| Given request |
Rewrite all the records below, replacing "previous" with "next" and leaving everything else unchanged. Omit the pictures.

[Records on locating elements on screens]
--------------------------------
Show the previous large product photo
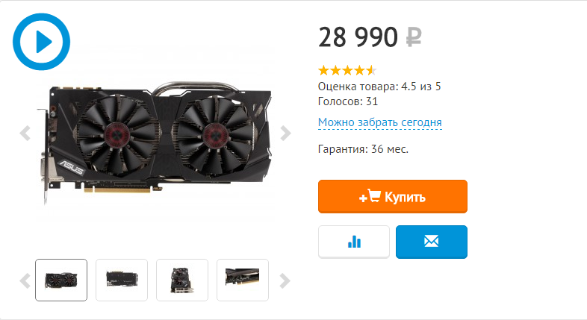Viewport: 587px width, 320px height. pyautogui.click(x=25, y=133)
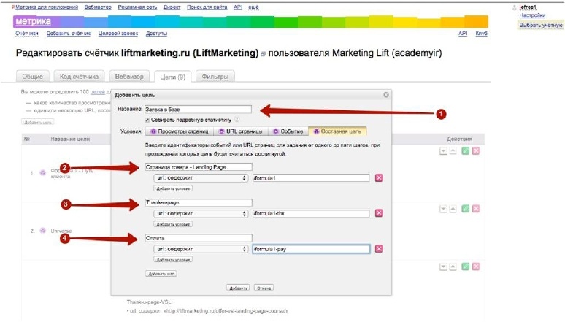Delete the first goal in the list
565x322 pixels.
tap(476, 150)
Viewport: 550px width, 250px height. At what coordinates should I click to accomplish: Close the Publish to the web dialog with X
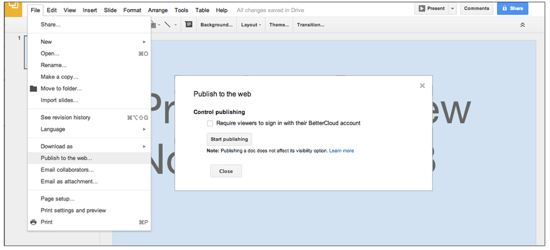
--------------------------------
| Task solution |
Show the next large product photo
Viewport: 587px width, 320px height. pyautogui.click(x=25, y=133)
Delete the first goal in the list
565x322 pixels.
tap(476, 150)
Viewport: 550px width, 250px height. At what coordinates should I click to accomplish: Close the Publish to the web dialog with X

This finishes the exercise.